Some are riveting and full worlds that grow legs and start running but are not marathoners and not yet sure about which way they are going.
These are the long-suffering heartbeat ones where I tend to overtime and keep hoping they will reveal something in which I may leverage it better.

No matter which one they tend to be, they exist and are in constant motion around and within me.

Projects, stories, concepts, documentaries, commentaries, essays, plays, they whir around me speaking about themselves and keeping them in their place is a bit of a job. I often find that I do more organizing of them than I’d like.

I tell them to sit still, and I’ll be back just as soon as I finish this application- and sure enough, one of them has wriggled free and having a complete meltdown because I hadn’t added this new revelation stumbled upon only yesterday.
Impatient toddlers, they all seem to me at times.

Yet,

this is the way of a writer of many mediums.

Sorting through the projects, adding a little bit here, a little bit there, sending one-off here and one-off there and realizing that one really does need a new wardrobe if it’s really to be taken out in public.

However you see your writing life and your ways of going about it all, I hope you see it.

It is a great and beautiful world full of emotions that I’d like to think we writers are the only ones who can honestly know it.

WORK | Meeting an Old Lover a.k.a. an Old Project
oldlovers.byamygrace

As 2020 came to a close I began to feel a desire to well up within me.

She was whispering to me from a drawer.

I put on music to drown her out. I tried distracting myself with meetings, with the trappings of Christmas and the approaching new year to ignore her.

I caught myself thinking about the last time we sat across from each other.

Humilation, tears, disappointment and misunderstandings.

A gulf between us.

The louder I tried to turn up my world, the more persistent she has become from her spot in that filing cabinet drawer.

This is the way it is with projects and their creator. They don’t just come easily. They are an investment and sometimes they mean more to you than you’d like to admit.
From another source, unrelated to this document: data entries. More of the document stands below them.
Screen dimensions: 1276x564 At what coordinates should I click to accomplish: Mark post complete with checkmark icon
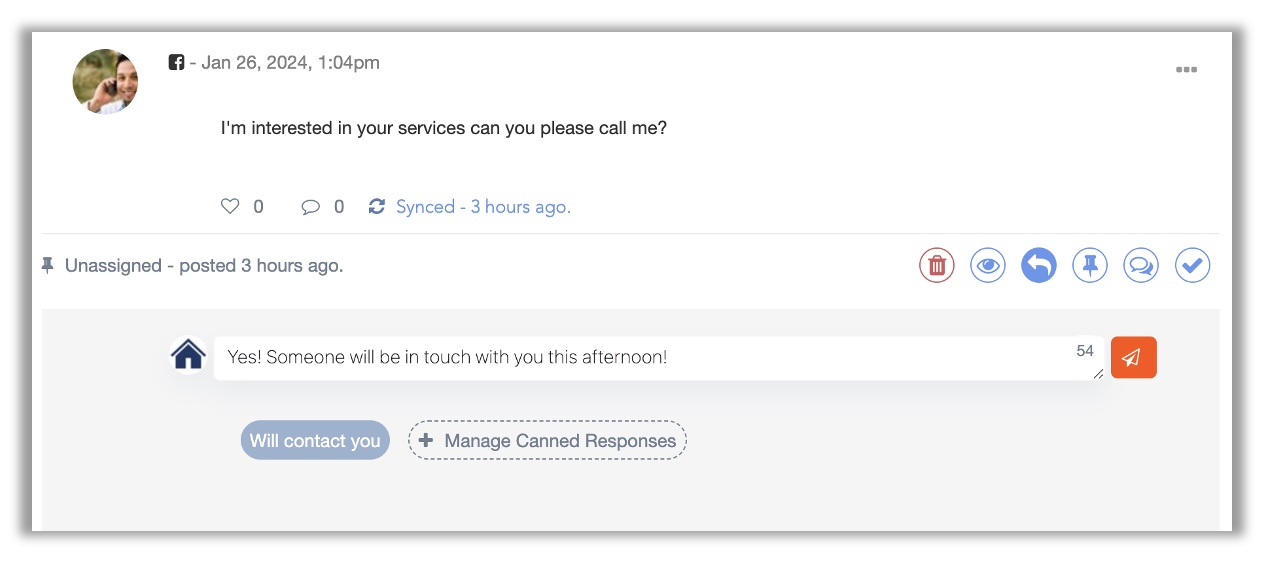click(1192, 266)
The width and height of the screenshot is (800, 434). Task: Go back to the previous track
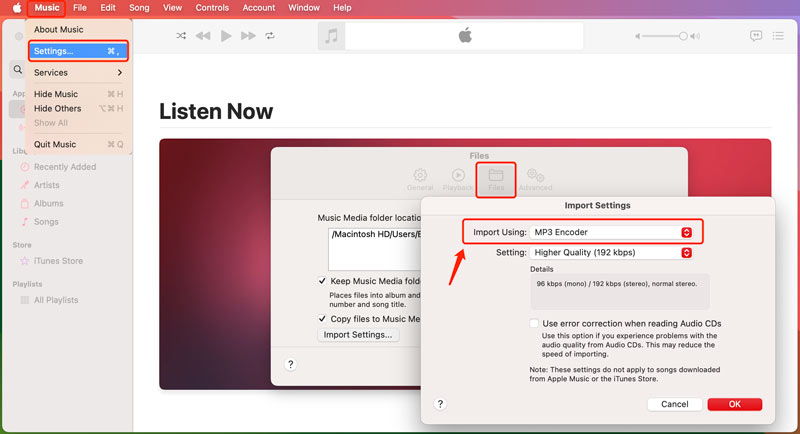(x=203, y=36)
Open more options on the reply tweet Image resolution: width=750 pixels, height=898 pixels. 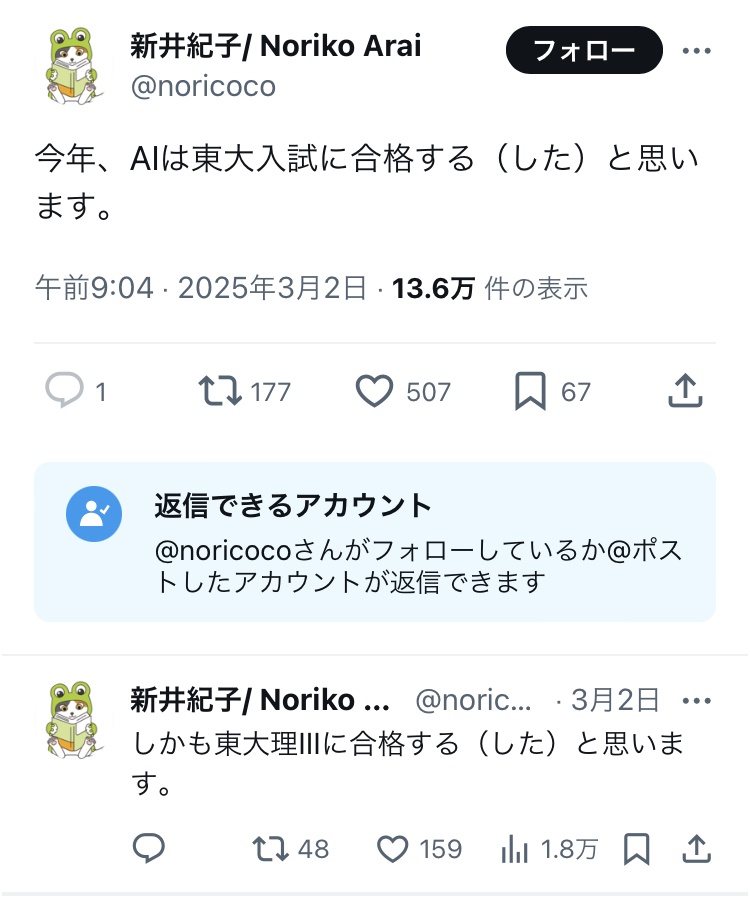(x=697, y=700)
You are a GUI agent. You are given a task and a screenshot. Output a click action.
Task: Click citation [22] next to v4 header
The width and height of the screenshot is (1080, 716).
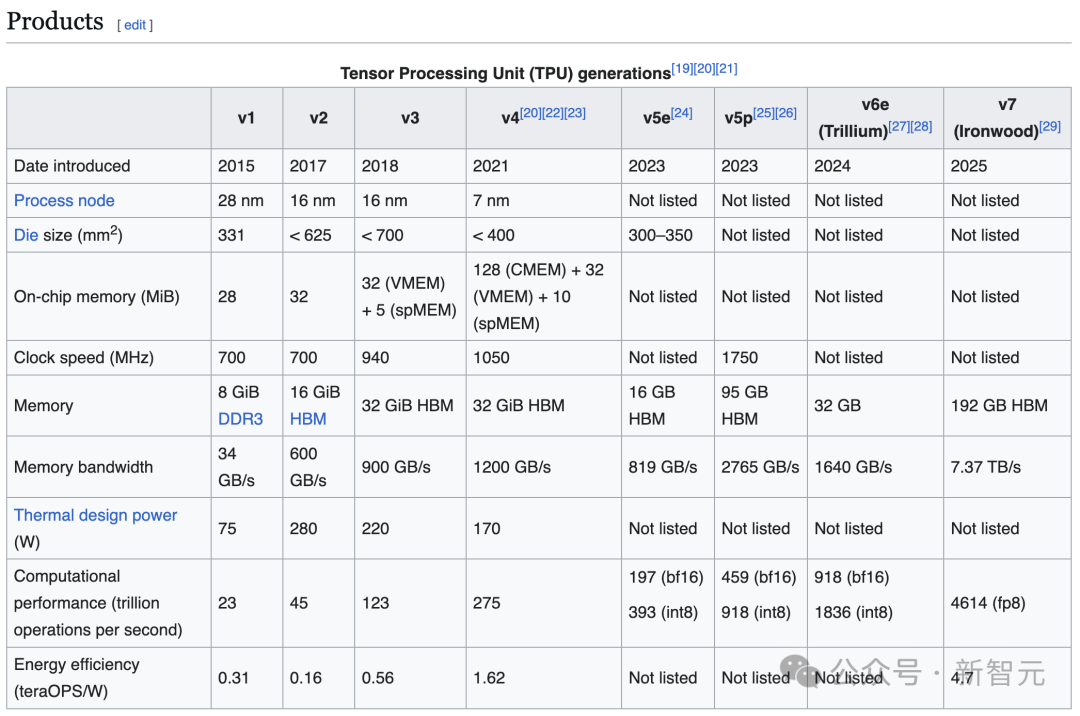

Like an ex-lover who proved to be someone who couldn’t stick around when times got tough. Who just couldn’t explain themselves honestly and true enough for the world or you to understand them. They disappeared in the fog and stayed there while you floundered trying to fill a void.

It’s a bit like this for me and her.

We needed each other and then when I thought it was our time, she made herself scarce.

So I slipped her into a big fat file folder where she has been sitting and almost busting out of and for some reason she is choosing now to make noise about it.

This year, of 2021 to raise her voice and try to come back to me, in some strange and unknown format.

I am not sure whether I should serve tea when we meet again, or perhaps I should just uncork a wine bottle and pretend to have forgotten the glasses. See how she manages that.

Should I play Kanye West rap or Taylor Swift’s folklore?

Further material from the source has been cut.